Unanticipated increases in expenses or a loss of a significant tenant could have
a negative impact on the Partnership's cash flow.

     Since the Partnership's long term goals include the acquisition of
additional properties, a portion of the proceeds from the refinancing and sale
of properties is reserved for this purpose. If the cash required for such
acquisition is not available as needed, the General Partner will consider
refinancing mortgaged properties which have lower debt-to-equity ratios in order
to raise the necessary cash. The General Partner will also consider refinancing
mortgaged properties in the event there is insufficient cash available from cash
reserves to repay such obligations as they mature.

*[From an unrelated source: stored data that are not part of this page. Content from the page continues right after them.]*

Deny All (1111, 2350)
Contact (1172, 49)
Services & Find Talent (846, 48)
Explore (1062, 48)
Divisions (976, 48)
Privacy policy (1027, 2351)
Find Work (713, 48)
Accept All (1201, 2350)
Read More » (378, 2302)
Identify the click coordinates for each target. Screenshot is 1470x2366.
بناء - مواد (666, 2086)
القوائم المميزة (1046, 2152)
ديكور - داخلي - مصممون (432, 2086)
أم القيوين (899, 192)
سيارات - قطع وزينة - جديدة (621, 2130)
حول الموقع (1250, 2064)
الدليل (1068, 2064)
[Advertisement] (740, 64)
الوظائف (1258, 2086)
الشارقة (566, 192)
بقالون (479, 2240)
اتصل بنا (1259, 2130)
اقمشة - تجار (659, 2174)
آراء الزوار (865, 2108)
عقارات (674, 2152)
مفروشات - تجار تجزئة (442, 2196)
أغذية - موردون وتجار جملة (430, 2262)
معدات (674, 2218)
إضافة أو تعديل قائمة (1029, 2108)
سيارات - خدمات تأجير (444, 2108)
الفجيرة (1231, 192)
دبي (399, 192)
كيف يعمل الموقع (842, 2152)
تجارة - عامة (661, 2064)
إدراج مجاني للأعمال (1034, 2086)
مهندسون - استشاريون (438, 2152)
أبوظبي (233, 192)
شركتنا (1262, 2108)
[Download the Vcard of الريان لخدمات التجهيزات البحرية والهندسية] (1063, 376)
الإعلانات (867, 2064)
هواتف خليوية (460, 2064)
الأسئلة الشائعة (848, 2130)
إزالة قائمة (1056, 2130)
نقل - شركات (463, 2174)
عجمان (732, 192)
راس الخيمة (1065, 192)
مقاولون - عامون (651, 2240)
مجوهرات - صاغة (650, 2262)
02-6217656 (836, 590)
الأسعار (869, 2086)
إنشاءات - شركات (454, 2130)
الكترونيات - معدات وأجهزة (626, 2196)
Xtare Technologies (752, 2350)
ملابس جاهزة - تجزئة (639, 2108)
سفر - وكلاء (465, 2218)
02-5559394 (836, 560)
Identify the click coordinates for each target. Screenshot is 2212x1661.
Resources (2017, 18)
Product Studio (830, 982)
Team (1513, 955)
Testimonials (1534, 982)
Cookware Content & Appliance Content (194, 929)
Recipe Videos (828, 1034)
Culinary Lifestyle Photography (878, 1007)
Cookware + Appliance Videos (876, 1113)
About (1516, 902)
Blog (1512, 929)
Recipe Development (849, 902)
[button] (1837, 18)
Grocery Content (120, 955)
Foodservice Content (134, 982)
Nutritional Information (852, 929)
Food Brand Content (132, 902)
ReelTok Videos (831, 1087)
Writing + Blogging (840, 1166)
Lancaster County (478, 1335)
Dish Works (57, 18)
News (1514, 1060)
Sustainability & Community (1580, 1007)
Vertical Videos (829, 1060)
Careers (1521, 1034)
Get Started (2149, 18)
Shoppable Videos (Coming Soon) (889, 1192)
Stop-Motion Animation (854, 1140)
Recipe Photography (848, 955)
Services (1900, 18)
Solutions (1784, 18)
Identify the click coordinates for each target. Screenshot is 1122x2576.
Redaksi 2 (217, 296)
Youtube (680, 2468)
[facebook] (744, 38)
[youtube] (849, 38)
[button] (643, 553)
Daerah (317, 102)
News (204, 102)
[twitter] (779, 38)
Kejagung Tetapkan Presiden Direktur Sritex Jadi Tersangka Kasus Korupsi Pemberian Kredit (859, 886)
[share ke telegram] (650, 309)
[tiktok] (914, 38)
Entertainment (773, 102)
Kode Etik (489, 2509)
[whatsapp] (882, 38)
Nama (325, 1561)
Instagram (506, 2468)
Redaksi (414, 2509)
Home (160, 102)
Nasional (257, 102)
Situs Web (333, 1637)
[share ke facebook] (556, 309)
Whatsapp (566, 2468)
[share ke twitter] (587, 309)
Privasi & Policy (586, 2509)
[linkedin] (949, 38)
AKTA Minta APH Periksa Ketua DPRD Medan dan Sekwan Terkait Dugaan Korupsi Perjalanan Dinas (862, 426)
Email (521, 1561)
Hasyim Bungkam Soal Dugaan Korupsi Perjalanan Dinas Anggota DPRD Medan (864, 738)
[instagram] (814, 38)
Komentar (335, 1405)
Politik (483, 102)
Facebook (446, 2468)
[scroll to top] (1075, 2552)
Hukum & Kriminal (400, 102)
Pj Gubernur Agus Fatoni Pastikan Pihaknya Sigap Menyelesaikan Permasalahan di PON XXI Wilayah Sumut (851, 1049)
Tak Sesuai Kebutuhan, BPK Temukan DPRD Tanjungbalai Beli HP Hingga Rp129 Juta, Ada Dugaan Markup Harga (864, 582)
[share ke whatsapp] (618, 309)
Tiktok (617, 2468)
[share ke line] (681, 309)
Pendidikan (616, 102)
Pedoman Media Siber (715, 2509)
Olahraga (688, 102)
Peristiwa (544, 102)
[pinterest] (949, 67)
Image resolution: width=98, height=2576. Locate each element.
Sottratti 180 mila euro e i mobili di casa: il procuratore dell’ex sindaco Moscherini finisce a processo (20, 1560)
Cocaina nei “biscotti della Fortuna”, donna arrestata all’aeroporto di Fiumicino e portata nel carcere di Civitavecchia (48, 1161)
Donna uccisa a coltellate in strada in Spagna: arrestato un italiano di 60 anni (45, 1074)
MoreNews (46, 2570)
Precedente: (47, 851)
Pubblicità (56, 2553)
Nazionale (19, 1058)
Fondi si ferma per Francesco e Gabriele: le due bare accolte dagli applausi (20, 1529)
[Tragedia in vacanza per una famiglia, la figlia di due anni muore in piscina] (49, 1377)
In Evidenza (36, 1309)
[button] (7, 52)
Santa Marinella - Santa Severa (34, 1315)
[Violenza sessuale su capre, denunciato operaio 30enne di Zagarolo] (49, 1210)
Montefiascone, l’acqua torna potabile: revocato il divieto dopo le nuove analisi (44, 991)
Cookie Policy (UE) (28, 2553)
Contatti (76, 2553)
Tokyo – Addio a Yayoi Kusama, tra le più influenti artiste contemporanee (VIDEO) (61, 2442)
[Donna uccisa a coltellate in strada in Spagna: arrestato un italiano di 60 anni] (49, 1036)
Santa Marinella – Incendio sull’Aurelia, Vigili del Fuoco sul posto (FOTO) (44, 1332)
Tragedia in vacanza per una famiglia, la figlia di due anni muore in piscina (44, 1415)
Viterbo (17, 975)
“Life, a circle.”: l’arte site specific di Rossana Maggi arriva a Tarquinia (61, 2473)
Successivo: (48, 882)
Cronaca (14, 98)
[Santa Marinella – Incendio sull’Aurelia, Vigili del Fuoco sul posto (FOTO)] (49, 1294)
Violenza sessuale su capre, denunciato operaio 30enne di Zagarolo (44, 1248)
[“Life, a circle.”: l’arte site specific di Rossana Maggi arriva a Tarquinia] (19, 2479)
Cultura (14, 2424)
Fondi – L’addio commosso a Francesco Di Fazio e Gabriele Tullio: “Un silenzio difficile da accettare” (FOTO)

NERA's net income may
fluctuate dramatically from year to year as a result of the acquisition or sale
of properties.

     The Partnership paid distributions totalling $6.80 per Partnership unit
($0.68 per depository receipt) during each of the nine months ended September
30, 1995 and 1994.




                           PART II - OTHER INFORMATION

Item 6.   Exhibits and Reports on Form 8-K 
           

          a.  Exhibits                           

              Exhibit 27 - Financial Data Schedule     

          b.  Reports on Form 8-K                     
 
              On July 14, 1995, the Registrant filed a 
              Form 8-K Current Report dated June 30, 1995,
              including "Item 2. Acquisition or Disposition
              of Assets" with respect to its acquisition of
              certain residential properties.

              On September 13, 1995, the Registrant filed a
              Form 8-K/A Current Report dated June 30, 1995,
              including Item 7 which was amended to include
              combined historical summary of revenues and
              certain expenses and pro forma financial
              information.



                                   SIGNATURES

    Pursuant to the requirements of the Securities Exchange Act of 1934, the
registrant has duly caused this report to be signed on its behalf by the
undersigned thereunto duly authorized.



Date:      November 13, 1995         

                                            NEW ENGLAND REALTY ASSOCIATES 
                                            LIMITED PARTNERSHIP 

                                            By:   NEWREAL, INC., 
                                                  its General Partner* 


                                            By:   /s/ Ronald Brown 
                                                  Ronald Brown,  
                                                  President 


                                          * Functional equivalent of Chief 
                                            Executive Officer, Principal  
                                            Financial Officer and Principal 
                                            Accounting Officer.